BitMine chairman Tom Lee seeks 1,000x increase in authorized shares to 50 billion

BitMine chairman Tom Lee has proposed raising the company’s authorized share count from 50 million to 50 billion — a 1,000x increase — to allow future stock splits as Ether’s (ETH) price could push the company’s per-share valuation to levels unaffordable for retail investors. Lee says BitMine’s share price closely tracks ETH and modeled a scenario where ETH reaches $250,000 if Bitcoin (BTC) hits $1 million; that would imply BitMine shares near $5,000 each. To keep shares affordable (around $25), Lee proposes a potential 100:1 stock split, which would require a much higher authorized share limit (current outstanding shares: ~426 million). Lee framed the change as addressing unit bias and preserving retail access; critics on X argued the move risks dilution and mistrust. BitMine converted from a Bitcoin mining/holding company to an ETH treasury strategy in 2025, retaining some BTC operations. Separately, BitMine recently bought tens of thousands of ETH (32,938 ETH) and has crossed a 4 million ETH treasury milestone, with staking begun to earn yield.
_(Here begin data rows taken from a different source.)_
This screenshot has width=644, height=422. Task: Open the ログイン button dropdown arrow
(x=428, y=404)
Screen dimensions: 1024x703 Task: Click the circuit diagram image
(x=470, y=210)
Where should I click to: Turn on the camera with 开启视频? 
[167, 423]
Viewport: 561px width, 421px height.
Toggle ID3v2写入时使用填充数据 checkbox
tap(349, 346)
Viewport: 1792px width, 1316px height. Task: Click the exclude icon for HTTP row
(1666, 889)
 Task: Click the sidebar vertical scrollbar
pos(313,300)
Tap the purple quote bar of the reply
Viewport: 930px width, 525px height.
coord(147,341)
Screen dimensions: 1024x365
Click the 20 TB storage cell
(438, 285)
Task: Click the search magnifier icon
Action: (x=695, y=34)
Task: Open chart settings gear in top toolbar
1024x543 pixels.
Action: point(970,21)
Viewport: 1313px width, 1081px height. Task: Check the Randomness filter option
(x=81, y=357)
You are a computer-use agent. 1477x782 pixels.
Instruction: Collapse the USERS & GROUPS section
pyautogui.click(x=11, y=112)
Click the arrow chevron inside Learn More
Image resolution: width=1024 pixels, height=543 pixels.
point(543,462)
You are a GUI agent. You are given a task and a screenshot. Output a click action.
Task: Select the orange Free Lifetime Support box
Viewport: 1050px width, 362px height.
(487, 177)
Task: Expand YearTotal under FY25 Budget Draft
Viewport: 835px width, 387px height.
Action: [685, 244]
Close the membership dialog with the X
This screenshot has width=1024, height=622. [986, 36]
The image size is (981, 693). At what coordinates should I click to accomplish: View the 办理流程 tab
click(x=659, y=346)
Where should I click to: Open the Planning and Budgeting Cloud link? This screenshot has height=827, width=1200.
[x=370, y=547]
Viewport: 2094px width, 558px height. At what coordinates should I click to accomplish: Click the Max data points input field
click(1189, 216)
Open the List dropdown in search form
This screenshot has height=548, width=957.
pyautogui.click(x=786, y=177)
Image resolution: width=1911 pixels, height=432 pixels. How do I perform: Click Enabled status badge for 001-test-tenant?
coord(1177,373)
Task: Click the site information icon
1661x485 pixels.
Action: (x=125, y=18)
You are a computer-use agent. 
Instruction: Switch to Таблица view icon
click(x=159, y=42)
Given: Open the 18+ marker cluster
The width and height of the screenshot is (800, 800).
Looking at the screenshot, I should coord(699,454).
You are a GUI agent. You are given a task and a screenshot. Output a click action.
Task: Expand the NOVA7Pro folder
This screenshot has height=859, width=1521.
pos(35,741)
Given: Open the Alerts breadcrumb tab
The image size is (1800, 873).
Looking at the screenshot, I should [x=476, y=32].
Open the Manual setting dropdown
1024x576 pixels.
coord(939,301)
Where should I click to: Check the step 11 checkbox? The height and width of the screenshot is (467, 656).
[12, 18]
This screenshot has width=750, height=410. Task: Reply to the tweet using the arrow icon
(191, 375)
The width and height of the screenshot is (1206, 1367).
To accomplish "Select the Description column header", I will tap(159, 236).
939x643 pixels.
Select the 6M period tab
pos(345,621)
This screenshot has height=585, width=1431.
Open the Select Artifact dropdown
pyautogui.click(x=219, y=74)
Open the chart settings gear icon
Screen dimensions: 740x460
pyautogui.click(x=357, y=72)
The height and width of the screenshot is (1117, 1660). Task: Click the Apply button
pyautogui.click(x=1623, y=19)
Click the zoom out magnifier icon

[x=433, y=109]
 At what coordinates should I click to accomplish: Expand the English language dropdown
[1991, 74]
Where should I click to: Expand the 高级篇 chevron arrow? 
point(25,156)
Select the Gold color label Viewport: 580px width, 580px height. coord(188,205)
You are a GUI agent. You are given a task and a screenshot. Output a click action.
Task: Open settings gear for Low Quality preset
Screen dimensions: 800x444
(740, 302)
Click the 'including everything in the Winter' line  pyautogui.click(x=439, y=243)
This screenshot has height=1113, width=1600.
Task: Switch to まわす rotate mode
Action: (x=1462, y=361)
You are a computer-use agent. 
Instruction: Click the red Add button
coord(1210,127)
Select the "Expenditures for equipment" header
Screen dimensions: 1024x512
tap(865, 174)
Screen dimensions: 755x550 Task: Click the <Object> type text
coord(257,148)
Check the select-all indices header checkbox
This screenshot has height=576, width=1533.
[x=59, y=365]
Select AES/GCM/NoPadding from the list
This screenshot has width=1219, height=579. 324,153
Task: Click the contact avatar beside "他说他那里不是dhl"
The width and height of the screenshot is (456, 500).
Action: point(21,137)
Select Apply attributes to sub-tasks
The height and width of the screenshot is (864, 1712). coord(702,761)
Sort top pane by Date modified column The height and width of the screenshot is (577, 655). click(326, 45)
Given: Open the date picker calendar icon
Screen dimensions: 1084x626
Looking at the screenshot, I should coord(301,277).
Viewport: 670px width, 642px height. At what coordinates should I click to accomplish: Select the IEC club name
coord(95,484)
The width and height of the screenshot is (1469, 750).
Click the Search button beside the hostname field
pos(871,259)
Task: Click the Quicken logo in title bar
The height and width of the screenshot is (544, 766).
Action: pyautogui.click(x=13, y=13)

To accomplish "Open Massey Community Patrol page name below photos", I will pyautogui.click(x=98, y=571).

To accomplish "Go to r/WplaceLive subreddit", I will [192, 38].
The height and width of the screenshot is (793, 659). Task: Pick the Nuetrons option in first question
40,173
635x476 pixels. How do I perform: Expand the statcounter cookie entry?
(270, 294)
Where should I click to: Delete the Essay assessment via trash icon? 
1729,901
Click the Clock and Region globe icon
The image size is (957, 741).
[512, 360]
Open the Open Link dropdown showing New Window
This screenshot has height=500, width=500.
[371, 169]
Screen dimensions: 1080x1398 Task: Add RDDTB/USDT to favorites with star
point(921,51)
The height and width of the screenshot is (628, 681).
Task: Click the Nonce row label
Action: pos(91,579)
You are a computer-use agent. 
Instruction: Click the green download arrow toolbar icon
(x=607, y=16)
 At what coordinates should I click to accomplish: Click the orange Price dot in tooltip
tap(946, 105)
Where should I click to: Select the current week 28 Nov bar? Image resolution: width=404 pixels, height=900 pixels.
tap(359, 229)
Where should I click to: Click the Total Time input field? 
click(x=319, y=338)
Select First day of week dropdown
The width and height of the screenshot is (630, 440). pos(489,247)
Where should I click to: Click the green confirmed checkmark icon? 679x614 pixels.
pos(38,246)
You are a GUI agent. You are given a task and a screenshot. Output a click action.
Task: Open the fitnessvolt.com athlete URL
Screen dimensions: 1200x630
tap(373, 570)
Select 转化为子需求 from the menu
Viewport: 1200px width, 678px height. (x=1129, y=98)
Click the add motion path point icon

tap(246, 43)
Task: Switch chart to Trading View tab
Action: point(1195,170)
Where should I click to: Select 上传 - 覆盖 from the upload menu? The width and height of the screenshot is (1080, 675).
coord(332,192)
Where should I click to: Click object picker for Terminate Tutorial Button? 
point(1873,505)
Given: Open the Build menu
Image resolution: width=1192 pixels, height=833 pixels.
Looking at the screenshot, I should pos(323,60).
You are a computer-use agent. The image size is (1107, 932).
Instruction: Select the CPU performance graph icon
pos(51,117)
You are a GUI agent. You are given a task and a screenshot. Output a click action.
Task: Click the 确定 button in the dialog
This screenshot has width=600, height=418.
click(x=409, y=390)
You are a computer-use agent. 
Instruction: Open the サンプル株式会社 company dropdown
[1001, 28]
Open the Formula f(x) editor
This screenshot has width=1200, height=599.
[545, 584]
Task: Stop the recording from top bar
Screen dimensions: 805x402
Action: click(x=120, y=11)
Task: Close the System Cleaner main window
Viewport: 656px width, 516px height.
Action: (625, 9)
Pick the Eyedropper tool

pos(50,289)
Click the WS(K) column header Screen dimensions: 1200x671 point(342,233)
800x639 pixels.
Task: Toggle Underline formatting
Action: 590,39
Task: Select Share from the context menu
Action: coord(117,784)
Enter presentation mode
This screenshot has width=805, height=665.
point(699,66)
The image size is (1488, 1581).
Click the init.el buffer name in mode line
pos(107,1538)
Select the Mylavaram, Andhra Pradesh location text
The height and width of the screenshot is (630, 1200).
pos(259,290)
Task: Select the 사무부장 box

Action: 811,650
Primary keywords: BitMine, authorized shares, stock split, Ether, ETH. Secondary/semantic keywords: Tom Lee, unit bias, dilution, BTC, staking, treasury.
Neutral
The proposal is largely corporate-governance and capital-structure driven rather than an immediate market-moving event for crypto prices. Raising the authorized share count by itself does not issue new shares; it merely allows future stock splits or issuances. Traders reacted negatively on social media, concerned about potential dilution or managerial opportunism, which can weigh on the stock’s sentiment short-term. However, Lee’s rationale — preparing for very large ETH-driven valuation increases and preserving retail access via splits — is plausible and similar to past cases where companies increased authorized shares ahead of splits or acquisitions without immediate dilution. Short-term impact: likely increased volatility and negative sentiment in BitMine equity, and possible selling pressure from shareholders worried about dilution. Crypto markets (ETH/BTC) are unlikely to react materially to the governance proposal alone. Long-term impact: if ETH appreciation materializes and BitMine executes splits transparently to maintain retail accessibility, the structural change could be benign or even supportive for retail demand in the stock. Conversely, if the authorization is used for broad share issuance (dilution), that could harm equity holders and investor confidence. Monitor: company filings for concrete issuance/split proposals, shareholder votes, and any capital-raising announcements; ETH and BTC price action will determine whether the scenario Lee describes becomes relevant.